The opposition was denied by the trial court, hence Diongson and Fernandez went to the SC, which transferred the case to the CA. The CA ordered
the trial court to dismiss the probate petition since Diongson and Fernandez were preterited. Constantino went to the SC on certiorari, contending
that the CA could not rule on the intrinsic validity of the will before it is admitted for probate. Diongson and Fernandez opposed, contending that
certiorari is not a proper remedy.

ISSUE:
Was there preterition?
HELD:
Preterition consists in the omission in the testator's will of the forced heirs or anyone of them either because they are not mentioned therein,
or, though mentioned, they are neither instituted as heirs nor are expressly disinherited.
Insofar as the widow is concerned, Article 854 may not
apply as she does not ascend or descend from the testator, although she is a compulsory heir.

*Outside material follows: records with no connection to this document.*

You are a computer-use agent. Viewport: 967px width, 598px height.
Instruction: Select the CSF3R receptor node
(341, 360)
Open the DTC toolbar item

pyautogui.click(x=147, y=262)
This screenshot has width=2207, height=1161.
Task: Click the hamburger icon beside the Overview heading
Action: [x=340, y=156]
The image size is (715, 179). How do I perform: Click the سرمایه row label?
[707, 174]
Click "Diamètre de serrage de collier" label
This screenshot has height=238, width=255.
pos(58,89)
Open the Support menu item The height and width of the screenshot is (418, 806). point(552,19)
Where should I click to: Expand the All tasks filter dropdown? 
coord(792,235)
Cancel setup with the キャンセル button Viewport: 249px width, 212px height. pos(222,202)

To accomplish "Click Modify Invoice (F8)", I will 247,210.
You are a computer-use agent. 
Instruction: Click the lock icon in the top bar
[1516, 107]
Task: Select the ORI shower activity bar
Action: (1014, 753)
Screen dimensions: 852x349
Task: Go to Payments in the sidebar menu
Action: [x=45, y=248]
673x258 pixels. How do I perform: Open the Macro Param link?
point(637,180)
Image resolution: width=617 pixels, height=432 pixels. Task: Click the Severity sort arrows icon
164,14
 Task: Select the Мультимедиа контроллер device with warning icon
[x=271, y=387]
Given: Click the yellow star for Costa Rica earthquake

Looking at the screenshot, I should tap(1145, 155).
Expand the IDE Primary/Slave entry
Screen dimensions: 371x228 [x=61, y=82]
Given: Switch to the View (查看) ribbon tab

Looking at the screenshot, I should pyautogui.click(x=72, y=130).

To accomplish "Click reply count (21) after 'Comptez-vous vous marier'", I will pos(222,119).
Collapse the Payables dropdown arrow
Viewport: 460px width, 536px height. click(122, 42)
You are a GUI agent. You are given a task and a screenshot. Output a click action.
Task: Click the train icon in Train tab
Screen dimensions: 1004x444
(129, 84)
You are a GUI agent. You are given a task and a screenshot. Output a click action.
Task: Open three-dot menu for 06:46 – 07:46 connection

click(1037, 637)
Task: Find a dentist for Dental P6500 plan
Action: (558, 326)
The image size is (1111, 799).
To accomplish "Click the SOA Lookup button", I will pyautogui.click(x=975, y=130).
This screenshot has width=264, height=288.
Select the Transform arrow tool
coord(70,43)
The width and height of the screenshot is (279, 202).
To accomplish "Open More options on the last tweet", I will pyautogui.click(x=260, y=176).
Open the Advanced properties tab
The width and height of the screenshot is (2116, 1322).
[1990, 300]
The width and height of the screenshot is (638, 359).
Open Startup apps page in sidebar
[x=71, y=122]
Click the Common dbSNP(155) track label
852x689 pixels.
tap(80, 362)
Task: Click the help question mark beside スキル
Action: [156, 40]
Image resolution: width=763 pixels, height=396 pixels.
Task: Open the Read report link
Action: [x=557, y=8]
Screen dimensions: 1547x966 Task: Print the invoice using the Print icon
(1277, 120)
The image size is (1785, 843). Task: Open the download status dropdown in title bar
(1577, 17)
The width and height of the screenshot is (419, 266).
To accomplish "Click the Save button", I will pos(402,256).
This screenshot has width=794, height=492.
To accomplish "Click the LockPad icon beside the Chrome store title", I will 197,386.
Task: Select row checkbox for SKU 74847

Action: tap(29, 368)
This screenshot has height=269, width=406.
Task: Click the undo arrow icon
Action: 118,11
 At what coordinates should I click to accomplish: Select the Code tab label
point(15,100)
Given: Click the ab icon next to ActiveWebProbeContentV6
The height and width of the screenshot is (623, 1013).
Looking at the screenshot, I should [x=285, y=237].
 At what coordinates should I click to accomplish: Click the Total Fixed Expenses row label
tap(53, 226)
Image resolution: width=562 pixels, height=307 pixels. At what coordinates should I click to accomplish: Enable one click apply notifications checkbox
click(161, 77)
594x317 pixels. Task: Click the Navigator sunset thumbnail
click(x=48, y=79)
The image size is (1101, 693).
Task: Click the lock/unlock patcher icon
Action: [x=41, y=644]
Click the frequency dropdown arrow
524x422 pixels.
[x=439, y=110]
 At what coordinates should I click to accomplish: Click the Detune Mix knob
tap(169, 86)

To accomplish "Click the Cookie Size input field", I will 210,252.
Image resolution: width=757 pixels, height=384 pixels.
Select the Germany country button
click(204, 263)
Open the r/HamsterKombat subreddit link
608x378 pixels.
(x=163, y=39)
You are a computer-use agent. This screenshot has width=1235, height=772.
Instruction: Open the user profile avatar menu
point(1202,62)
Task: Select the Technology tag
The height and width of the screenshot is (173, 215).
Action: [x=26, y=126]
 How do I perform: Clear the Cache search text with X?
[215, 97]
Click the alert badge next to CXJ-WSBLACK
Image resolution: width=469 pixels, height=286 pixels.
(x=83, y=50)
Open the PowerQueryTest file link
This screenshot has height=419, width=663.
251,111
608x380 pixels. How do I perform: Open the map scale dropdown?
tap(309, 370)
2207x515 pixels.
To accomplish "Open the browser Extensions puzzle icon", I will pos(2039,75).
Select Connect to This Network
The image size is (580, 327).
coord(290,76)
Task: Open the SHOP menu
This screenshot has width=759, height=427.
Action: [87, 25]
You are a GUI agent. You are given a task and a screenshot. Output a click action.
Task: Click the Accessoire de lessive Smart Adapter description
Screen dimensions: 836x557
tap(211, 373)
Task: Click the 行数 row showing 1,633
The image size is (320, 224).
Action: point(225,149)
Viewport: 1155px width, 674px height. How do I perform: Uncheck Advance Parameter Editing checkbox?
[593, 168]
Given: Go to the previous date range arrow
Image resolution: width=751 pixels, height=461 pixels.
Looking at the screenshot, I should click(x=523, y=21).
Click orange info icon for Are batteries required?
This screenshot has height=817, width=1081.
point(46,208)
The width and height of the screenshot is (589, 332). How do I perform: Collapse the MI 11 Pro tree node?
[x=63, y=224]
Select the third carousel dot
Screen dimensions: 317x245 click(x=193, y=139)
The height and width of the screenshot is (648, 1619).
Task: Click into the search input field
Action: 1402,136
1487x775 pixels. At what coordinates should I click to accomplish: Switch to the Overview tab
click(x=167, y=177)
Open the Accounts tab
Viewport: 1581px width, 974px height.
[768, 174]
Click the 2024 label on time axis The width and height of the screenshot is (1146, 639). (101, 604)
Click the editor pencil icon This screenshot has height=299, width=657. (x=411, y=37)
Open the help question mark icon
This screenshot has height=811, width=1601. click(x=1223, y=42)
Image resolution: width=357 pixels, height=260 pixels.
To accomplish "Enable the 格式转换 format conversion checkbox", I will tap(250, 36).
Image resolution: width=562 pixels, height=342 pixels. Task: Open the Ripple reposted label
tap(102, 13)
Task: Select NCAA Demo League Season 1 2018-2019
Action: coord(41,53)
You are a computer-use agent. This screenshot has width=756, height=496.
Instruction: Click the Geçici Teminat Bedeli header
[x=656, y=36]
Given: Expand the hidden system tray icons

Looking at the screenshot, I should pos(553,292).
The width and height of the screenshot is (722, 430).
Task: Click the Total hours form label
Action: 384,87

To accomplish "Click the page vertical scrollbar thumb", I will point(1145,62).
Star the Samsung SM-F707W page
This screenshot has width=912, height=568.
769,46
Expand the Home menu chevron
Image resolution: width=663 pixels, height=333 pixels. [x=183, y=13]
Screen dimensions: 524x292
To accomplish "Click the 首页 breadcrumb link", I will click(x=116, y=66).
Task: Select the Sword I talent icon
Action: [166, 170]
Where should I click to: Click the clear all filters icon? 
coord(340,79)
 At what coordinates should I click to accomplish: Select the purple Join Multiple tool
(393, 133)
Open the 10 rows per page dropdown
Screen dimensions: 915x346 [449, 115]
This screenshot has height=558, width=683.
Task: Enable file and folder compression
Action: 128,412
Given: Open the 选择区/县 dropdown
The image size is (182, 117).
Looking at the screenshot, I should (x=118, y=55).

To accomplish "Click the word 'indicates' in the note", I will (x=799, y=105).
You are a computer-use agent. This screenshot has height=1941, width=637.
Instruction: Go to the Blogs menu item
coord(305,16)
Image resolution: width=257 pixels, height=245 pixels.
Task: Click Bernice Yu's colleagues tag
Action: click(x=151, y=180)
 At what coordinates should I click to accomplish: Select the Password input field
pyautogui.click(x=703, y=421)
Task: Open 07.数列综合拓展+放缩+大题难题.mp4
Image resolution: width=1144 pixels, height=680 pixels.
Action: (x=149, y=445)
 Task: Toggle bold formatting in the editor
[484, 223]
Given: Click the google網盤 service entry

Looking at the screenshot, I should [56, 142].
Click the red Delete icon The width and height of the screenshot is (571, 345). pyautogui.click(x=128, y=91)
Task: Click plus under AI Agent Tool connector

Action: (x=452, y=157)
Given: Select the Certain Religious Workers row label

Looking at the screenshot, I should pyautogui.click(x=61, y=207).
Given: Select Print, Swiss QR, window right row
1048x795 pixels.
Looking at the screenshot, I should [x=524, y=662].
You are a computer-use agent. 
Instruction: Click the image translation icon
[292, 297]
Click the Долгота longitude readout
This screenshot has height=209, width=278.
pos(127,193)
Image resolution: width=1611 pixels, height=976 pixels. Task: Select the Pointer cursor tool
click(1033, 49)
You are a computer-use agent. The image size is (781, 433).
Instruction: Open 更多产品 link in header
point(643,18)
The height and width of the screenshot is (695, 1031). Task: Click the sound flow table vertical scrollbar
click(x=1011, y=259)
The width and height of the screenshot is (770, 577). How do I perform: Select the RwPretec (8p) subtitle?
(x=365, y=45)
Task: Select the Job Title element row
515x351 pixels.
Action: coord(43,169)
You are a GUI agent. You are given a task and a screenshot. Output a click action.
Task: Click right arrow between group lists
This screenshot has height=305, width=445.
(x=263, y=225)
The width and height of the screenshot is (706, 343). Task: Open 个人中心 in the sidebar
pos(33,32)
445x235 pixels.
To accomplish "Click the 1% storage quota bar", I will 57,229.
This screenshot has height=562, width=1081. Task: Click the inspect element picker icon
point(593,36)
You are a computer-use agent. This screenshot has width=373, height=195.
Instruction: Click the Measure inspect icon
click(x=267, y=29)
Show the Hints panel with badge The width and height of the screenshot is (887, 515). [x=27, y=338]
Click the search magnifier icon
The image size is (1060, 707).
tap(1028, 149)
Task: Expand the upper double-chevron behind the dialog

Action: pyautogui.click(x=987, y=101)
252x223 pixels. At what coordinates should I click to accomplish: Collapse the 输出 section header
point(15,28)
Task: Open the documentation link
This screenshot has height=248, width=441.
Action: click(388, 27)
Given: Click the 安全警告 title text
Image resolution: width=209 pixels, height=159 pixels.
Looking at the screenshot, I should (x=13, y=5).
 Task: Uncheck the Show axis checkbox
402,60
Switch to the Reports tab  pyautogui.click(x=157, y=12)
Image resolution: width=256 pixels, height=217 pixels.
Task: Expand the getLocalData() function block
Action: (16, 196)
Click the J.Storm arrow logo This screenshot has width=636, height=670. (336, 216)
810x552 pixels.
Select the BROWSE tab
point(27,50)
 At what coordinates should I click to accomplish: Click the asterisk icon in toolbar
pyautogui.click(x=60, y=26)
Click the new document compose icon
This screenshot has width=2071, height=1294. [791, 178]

Even if the surviving spouse is a compulsory heir,
there is no preterition even if she is omitted from the inheritance, for she is not in the direct line.
The same thing cannot be said of the other respondent Virginia, whose legal adoption by the testator has not been questioned by petitioner.
Adoption gives to the adopted person the same rights and duties as if he were a legitimate child of the adopter and makes the adopted
person a legal heir of the adopter. It cannot be denied that she was totally omitted and preterited in the will of the testator and that both adopted
child and the widow were deprived of at least their legitime. Neither can it be denied that they were not expressly disinherited. This is a clear case of
preterition of the legally adopted child.
Preterition annuls the institution of an heir and annulment throws open to intestate succession the entire inheritance. The only provisions
which do not result in intestacy are the legacies and devises made in the will for they should stand valid and respected, except insofar as the
legitimes are concerned.
The universal institution of petitioner together with his brothers and sisters to the entire inheritance of the testator results in totally abrogating
the will because the nullification of such institution of universal heirs - without any other testamentary disposition in the will - amounts to a declaration
that nothing at all was written.
In order that a person may be allowed to intervene in a probate proceeding he must have an interest in the estate, or in the will, or in the
property to be affected by it. Petitioner is not the appointed executor, neither a devisee or a legatee there being no mention in the testamentary
disposition of any gift of an individual item of personal or real property he is called upon to receive. At the outset, he appears to have an interest in
the will as an heir. However, intestacy having resulted from the preterition of respondent adopted child and the universal institution of heirs,
petitioner is in effect not an heir of the testator. He has no legal standing to petition for the probate of the will left by the deceased.